Recentemente, enviaram-me um e-mail com uma socioexperiencia feita pelo Washington Post: convidaram o famoso violinista
Joshua Bell para tocar o seu Stradivarius numa estação de metro de Washington, de forma completamente anónima, no dia seguinte a ter dado um recital naquela cidade. O vídeo pode ser visto
aqui. Sucede que, no tempo em que decorreu a experiência, quase nenhuma das centenas ou milhares de pessoas que ali passou se deteve para o excutar enquanto no dia anterior encheu o Symphony Hall de Boston três dias antes e a pagar um nota, provavelmente. Depois, lá vem aquele relambório de que estamos a perder a poesia e que o ser humano está cada vez menos sensível à beleza, e pérolas a porcas, blá, blá, blá...
Se há pontos interessantes nesta reflexão, não deixa de haver igualmente falácias (estou a falar bem não estou?):
1- Músicos no metro em Washington é ao pontapé! Se a qualidade destes músicos for pelo menos tão boa como a dos que tocam no metro de Paris, um bom violinista sobressai muito menos do que se tocasse numa estação de Lisboa. Quem entrou no metro não escutou nada de substancialmente diferente, em termos de qualidade, do que noutra qualquer estação. Se tivessem posto um espetáculod e raios laser, já chamaria mais a atenção porque não é propriamente habitual. Se fosse, progressivamente, as pessoas começavam a ignorar.

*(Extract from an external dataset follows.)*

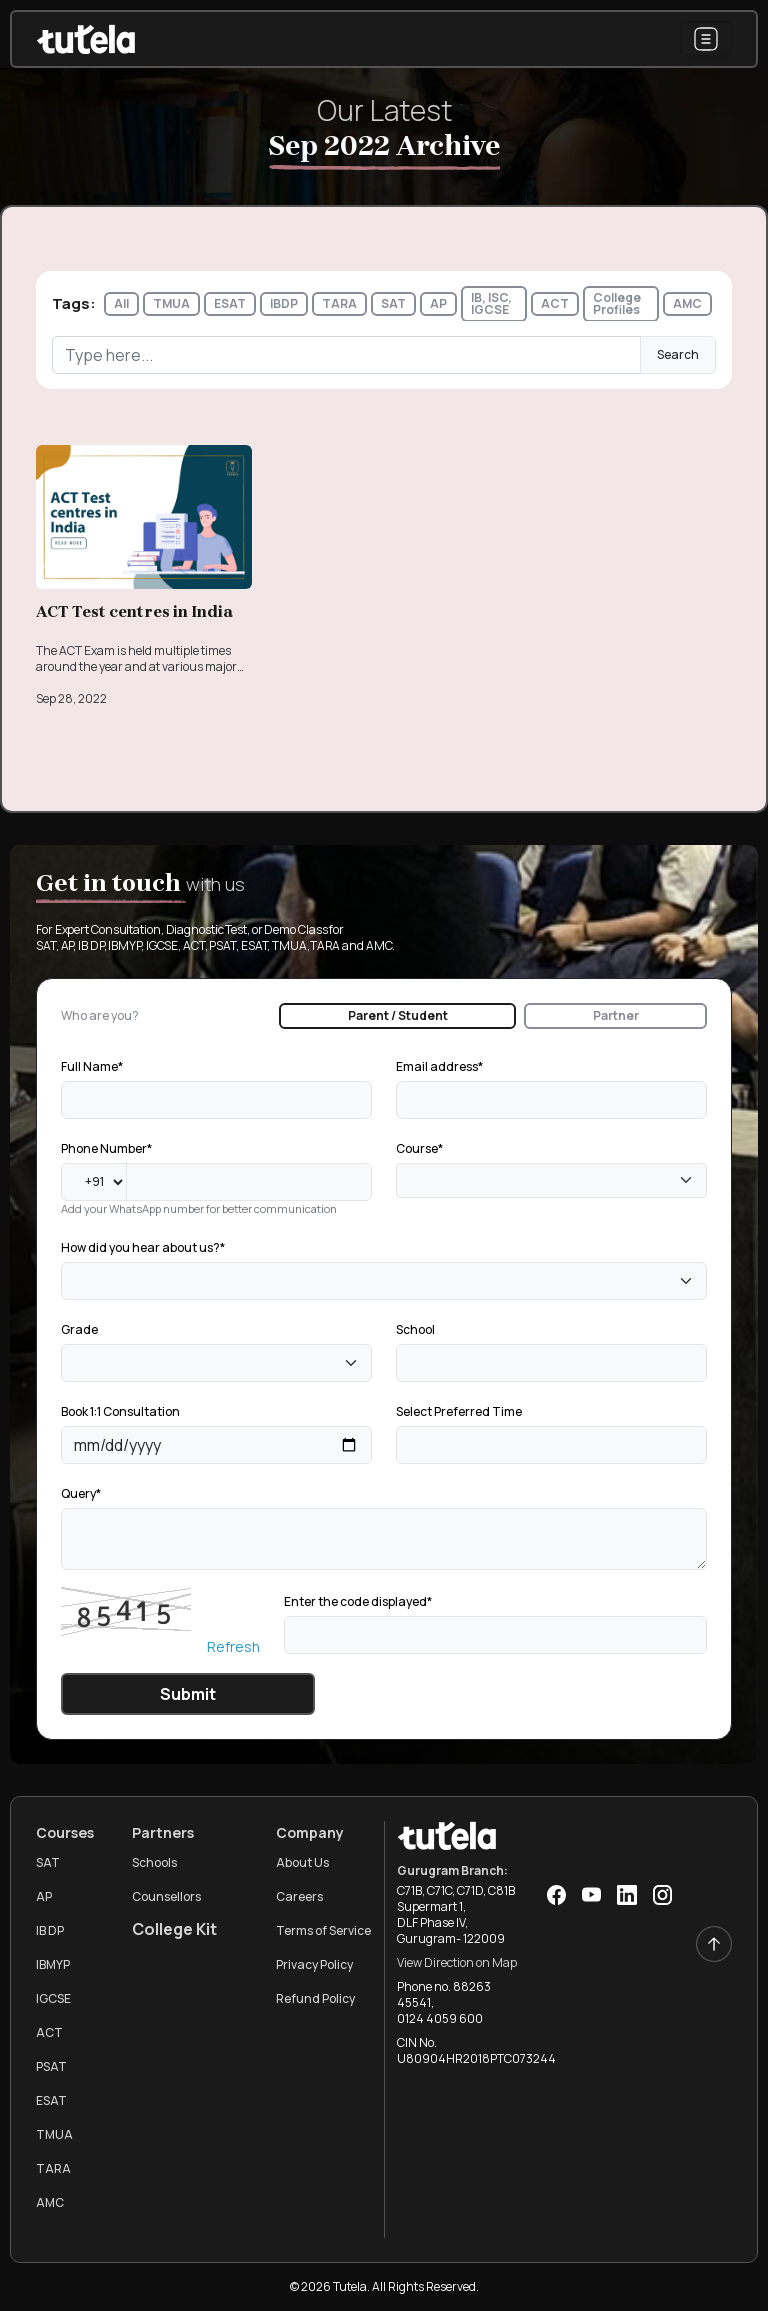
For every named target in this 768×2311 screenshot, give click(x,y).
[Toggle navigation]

2 - Quem passa pelo metro não tem de estar necessáriamente na disposição de mudar de agulhas para o modo "sala de concerto" ou "museu".

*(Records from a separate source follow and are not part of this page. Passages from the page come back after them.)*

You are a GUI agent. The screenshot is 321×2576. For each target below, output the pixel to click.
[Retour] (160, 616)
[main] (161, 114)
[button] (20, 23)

3- Não faz parte dos cânones de "ser uma pessoa decente" um gajo distinguir um excelente violinista e um violinista bom. Um melómano percebe, o cidadão comum à partida, não. O melómano está disposto a apgar para ouvir o excelente... Mas é injusto insinuar que quem não sabe apreciar uma boa partita de Bach é bruto. Ou quem não sabe distinguir um Miró de um Matisse. Ou quem não sabe reconhecer um selo valioso. Quem sabe se não me cruzei já com um escaravelho de uma espécie que se julgava extinta há muito? Sou bruto por ignorá-lo?

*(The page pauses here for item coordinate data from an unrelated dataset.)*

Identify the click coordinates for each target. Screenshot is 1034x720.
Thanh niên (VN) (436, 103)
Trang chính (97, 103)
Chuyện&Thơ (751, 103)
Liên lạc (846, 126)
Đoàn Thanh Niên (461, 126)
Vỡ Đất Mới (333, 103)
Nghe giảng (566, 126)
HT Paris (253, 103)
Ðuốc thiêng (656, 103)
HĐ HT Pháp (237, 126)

4 - A insensibilidade à beleza e ao génio não são um drama do Homem moderno. Já existem há muito tempo: Van Gogh, Bach, Rimbaud, também experimentaram o desprezo do público do seu tempo. Isto revela outro aspecto relativo à arte que é o elitismo. Surge da especialização de uma classe de pessoas que ambicionam sublimar a sua arte (nem acredito que escrevi isto...) e torná-la superlativa, difícil, subtil, nova, fracturante. Isso resulta quase sempre no afastamento do "grande público", que não é estimulado a acompanhar e aprender essas subtleizas. Se tivessem posto o Joshua Bell a tocar Bartok e a probabilidade de passar de ignorado a apedrejado aumenta substancialmente descendo proporcionalmente o nível de indignação perante o facto.